• [READING PASSAGE]:
⟨

Away from the cameras and busy press conference rooms, and the immediacy of a game just played, there is an opportunity for a manager to reflect a little more.
Speaking with Fabian Hurzeler at Brighton & Hove Albion’s training ground alongside a small group of reporters, following a brilliant start to life on the south coast, it was a fascinating chance to delve into how someone goes about becoming the youngest manager in Premier League history.
Much, of course, has been made of Hurzeler’s age. At 31, he is the youngest permanent manager in Premier League history. Ryan Mason, at 29, was younger, but only an interim. The next youngest full-time were Chris Coleman, at 32, and Gianluca Vialli, 33.
Yet not as much is known about all the components that have shaped such a young high achiever. His fiercely competitive and hard-working family, his inner salesman, his fascination with mindset and reading about the modern tech titans.
Spending an hour in Hurzeler’s company, it is clear his own impressive achievement is in no small part down to his strong desire to keep learning and enviable communication skills, taking time to weigh every word, frequently making gestures with his fingers, as though he can almost touch the ideas he expresses.

⟩

• [MATERIAL SHOWN]:
⟨

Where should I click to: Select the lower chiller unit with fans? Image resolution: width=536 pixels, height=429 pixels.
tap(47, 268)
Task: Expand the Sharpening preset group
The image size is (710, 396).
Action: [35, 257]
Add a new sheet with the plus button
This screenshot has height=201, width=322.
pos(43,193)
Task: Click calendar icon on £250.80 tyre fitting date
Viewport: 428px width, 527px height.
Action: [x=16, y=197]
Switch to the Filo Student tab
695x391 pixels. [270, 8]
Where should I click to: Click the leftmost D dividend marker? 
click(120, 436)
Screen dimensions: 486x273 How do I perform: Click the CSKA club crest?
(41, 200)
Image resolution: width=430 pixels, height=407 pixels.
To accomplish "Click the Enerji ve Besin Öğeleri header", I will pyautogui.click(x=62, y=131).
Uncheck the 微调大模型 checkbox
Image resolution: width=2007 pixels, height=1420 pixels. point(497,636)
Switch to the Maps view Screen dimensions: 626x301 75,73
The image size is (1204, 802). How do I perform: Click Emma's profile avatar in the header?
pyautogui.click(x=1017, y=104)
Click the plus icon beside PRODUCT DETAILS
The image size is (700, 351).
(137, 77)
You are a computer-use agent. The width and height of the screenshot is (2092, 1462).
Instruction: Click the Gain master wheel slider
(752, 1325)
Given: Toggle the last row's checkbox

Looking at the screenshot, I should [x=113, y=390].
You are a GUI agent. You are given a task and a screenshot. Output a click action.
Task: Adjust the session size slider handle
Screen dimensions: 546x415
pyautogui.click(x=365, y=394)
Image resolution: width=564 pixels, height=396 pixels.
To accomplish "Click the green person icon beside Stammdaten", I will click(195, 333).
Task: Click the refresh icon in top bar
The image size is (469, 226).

⟩

• [TASK REQUIREMENTS]:
1) In the article on Fabian Hurzeler, which two full-time managers are listed as the next youngest after him?
2) Write out the Hurzeler article word for word from "Away from the" to "a little more.".

• [SOLUTION LIST]:
1) Chris Coleman, at 32, and Gianluca Vialli, at 33.

2)
Away from the cameras and busy press conference rooms, and the immediacy of a game just played, there is an opportunity for a manager to reflect a little more.